Ele se esforça muito para que todas vocês sejam bem cuidadas.
— E Marlee? Ela
também veio aqui? Como foi quando ela saiu?
Antes de a
enfermeira responder, a voz afetada de Celeste ecoou pelo corredor.
— Maxon, meu amor!
— ela exclamou assim que ele cruzou a porta.
Trocamos olhares
por um momento antes de ele se aproximar do leito de Celeste. A enfermeira
retirou-se, deixando-me só e morta de vontade de saber se ela tinha visto
Marlee.
A voz esganiçada de
Celeste era praticamente insuportável. Ouvi Maxon murmurar seus lamentos e
confortar aquela criatura infeliz antes de escapar. Ele contornou o leito e
caminhou na minha direção, com os olhos cravados em mim. Parecia exausto.
— Você tem sorte de
o meu pai ter proibido as câmeras no palácio. Caso contrário, passaríamos maus
bocados por causa de suas ações.
Ele levava as mãos
à cabeça, irritado.
— Como vou
justificar isso, America? — perguntou, afinal.
— Então você vai me
enxotar?
— Claro que não.
— E ela? —
perguntei com a cabeça voltada para o leito de Celeste.
— Não. Vocês todas
estão desgastadas depois de ontem. Não posso culpá-las por isso. Não sei se meu
pai aceitará essa desculpa, mas é o que vou dizer.
Fiz uma pausa.
— Maxon, você devia
dizer que a culpa foi minha. Talvez você devesse simplesmente me mandar embora.
— America, você
está exagerando.
— Olhe para mim,
Maxon — pedi. Sentia um nó crescer na garganta e queria desfazê-lo com minhas
palavras. — Sei desde o começo que não tenho os requisitos. Pensei que pudesse,
sei lá, mudar ou dar um jeito. Mas não posso ficar aqui. Não posso.
Maxon sentou-se à
beira do meu leito.
— America, você
talvez odeie a Seleção, e talvez esteja furiosa com o que aconteceu com Marlee,
mas sei que você se importa comigo o bastante para não me abandonar assim.
Segurei a mão dele.
— Também me importo
com você o bastante para dizer que está cometendo um erro.
Notei a dor no
rosto de Maxon, que apertou mais a minha mão, como se pudesse me prender ali e
não me deixar sumir. Um pouco hesitante, ele se inclinou e disse ao meu ouvido:
— Não é sempre tão
difícil. Quero mostrar isso a você, mas você tem que me dar tempo.
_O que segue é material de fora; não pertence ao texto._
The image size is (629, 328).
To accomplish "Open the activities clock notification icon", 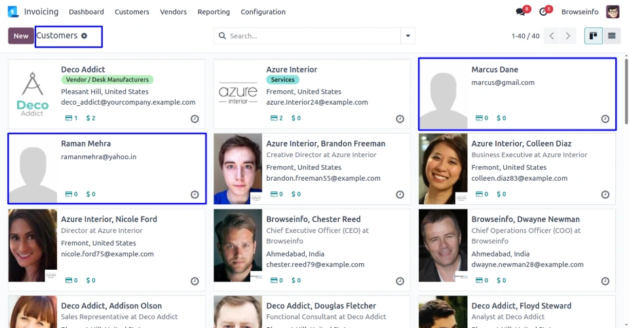I will (543, 12).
Posso provar
que há coisas boas nessa vida, mas você precisa esperar.
Me preparei para
contradizê-lo, mas ele interrompeu:
— Por semanas,
America, você tem me pedido tempo, e eu dei sem hesitar, porque tinha fé em
você. Por favor, preciso que você tenha um pouco mais de fé em mim.
Não sei o que Maxon
me mostraria para me fazer mudar de ideia, mas como eu não lhe daria tempo se
ele fez isso por mim? Respirei fundo.
— Tudo bem.
— Obrigado — era
óbvio o alívio em sua voz. — Preciso ir, mas logo voltarei para vê-la.
Concordei. Maxon
levantou-se e saiu, não sem antes parar rapidamente no leito de Celeste para
despedir-se. Observei-o partir, pensando se confiar nele era uma má ideia.